Text adapted from "The patient with dementia" in Psychiatry in primary care by Kenneth Le Clair, Dallas Seitz and Julia Kirkham. (CAMH, 2019).
Dementia and Comorbid Disorders
Not only are older adults more likely to develop dementia, but they also often have multiple chronic illnesses. Among people over age 65 in primary care, 80 per cent have at least one chronic illness and over 45 per cent have two or more. Many of these patients also have functional changes and disabilities associated with their multiple chronic illnesses.
Patients in primary care with possible dementia require a systematic, feasible approach that:
- defines the risks (e.g., roaming, driving; see page 232)
- provides a means of understanding and identifying the multiple causes of dementia
- sets out a care plan that will address dementia and comorbid complexity
- enables the primary care practitioner to work effectively with the patient, family and health care team.
Using the P.I.E.C.E.S. Three-Question Template
(For more on using the P.I.E.C.E.S. checklist, please refer to the page on Diagnosis.)
The P.I.E.C.E.S. framework includes a three-question template for assessing a patient who has dementia and comorbid conditions. The template is based on the following questions:
- What has changed? (Think P.I.E.C.E.S.—physical, intellectual, emotional, capabilities, environment, social.)
- What are the risks and causes? (Think P.I.E.C.E.S.)
- What is the action? (intervention, interaction and information)
What has Changed?
Asking what has changed gives you insight into the diagnosis. Knowing what patients were able to do throughout their lives that required cognitive abilities, and looking for changes in these abilities, will flag possible dementia. This approach is much more sensitive than asking patients if they have a certain ability because it is the changes that are red flags. This approach is also more effective than defining the chief complaint because the chief complaint may only be what has been there for some time.
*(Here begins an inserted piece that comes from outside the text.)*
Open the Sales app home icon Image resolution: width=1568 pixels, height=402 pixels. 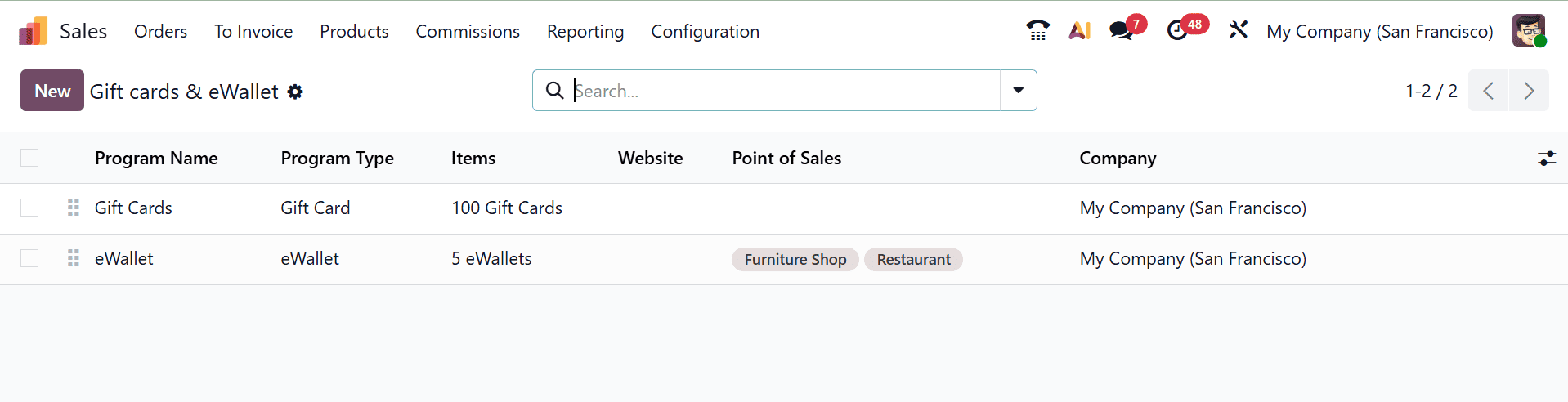(x=33, y=31)
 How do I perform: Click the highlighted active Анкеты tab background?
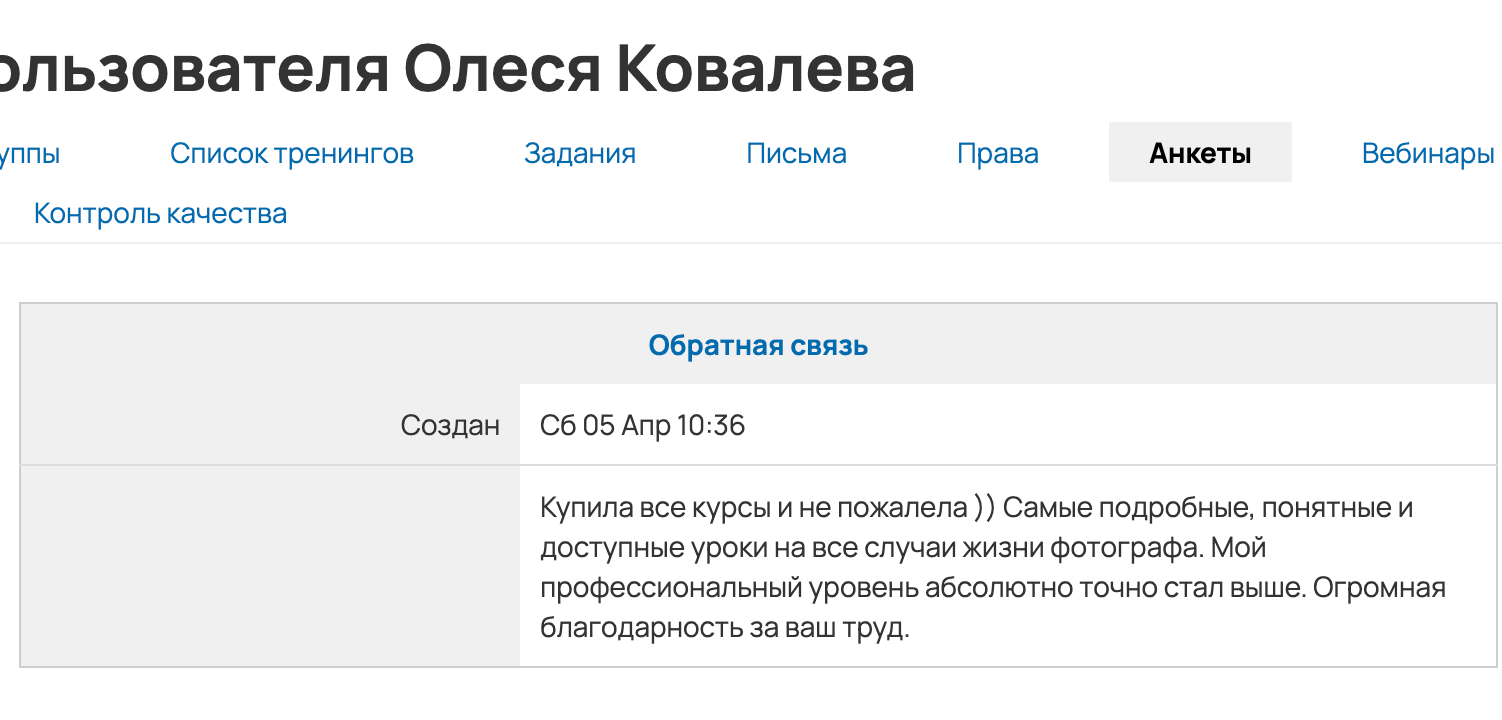click(x=1199, y=152)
Identifying changes also helps with the differential diagnosis. When a change occurs acutely, you need to think about delirium. An intermediate change that is predated by mood symptoms may point to depression. Progressive, vague-onset change suggests Alzheimer’s dementia.
What are the Risks and Causes?
Determining immediate and potential future risks is critical for patients with dementia. Use the mnemonic RISKS to explore the various common risks in people with cognitive impairment:
- Roaming: people with dementia are prone to wandering; critical to identify degree to which wandering may put patient at risk of harm
- Imminent physical danger: particularly related to falls, fires and kitchen hazards (e.g., leaving the stove on, being around knives and other sharp objects)
- Suicide
- Kinship risks: includes risks to others, as well as possible elder abuse
- Substance misuse, including safe use of prescription medication, and safe driving
The P.I.E.C.E.S. approach allows you to consider the range of factors that may contribute to, cause or influence cognitive impairment in your patient. It looks at the following factors.
- Physical: diseases, drugs, discomfort
- Intellectual: dementia, mild cognitive impairment
- Emotional: depression, psychosis
- Capabilities: activities of daily living
- Environment: over/understimulation, relocation, change in routine
- Social: care.
What is the Action?
Think about the 3 Is:
- What are the Investigations I need to do?
- What are the Interventions I need to think about, both immediately and in the long term? This focuses particularly on medical interventions.
- What are the Interactions I need to consider? What kind of psychosocial caregiver support do I need to think about and what do I need to discuss with the patient, family and colleagues? What information will enable effective response to treatment and flag critical factors for review and follow-up?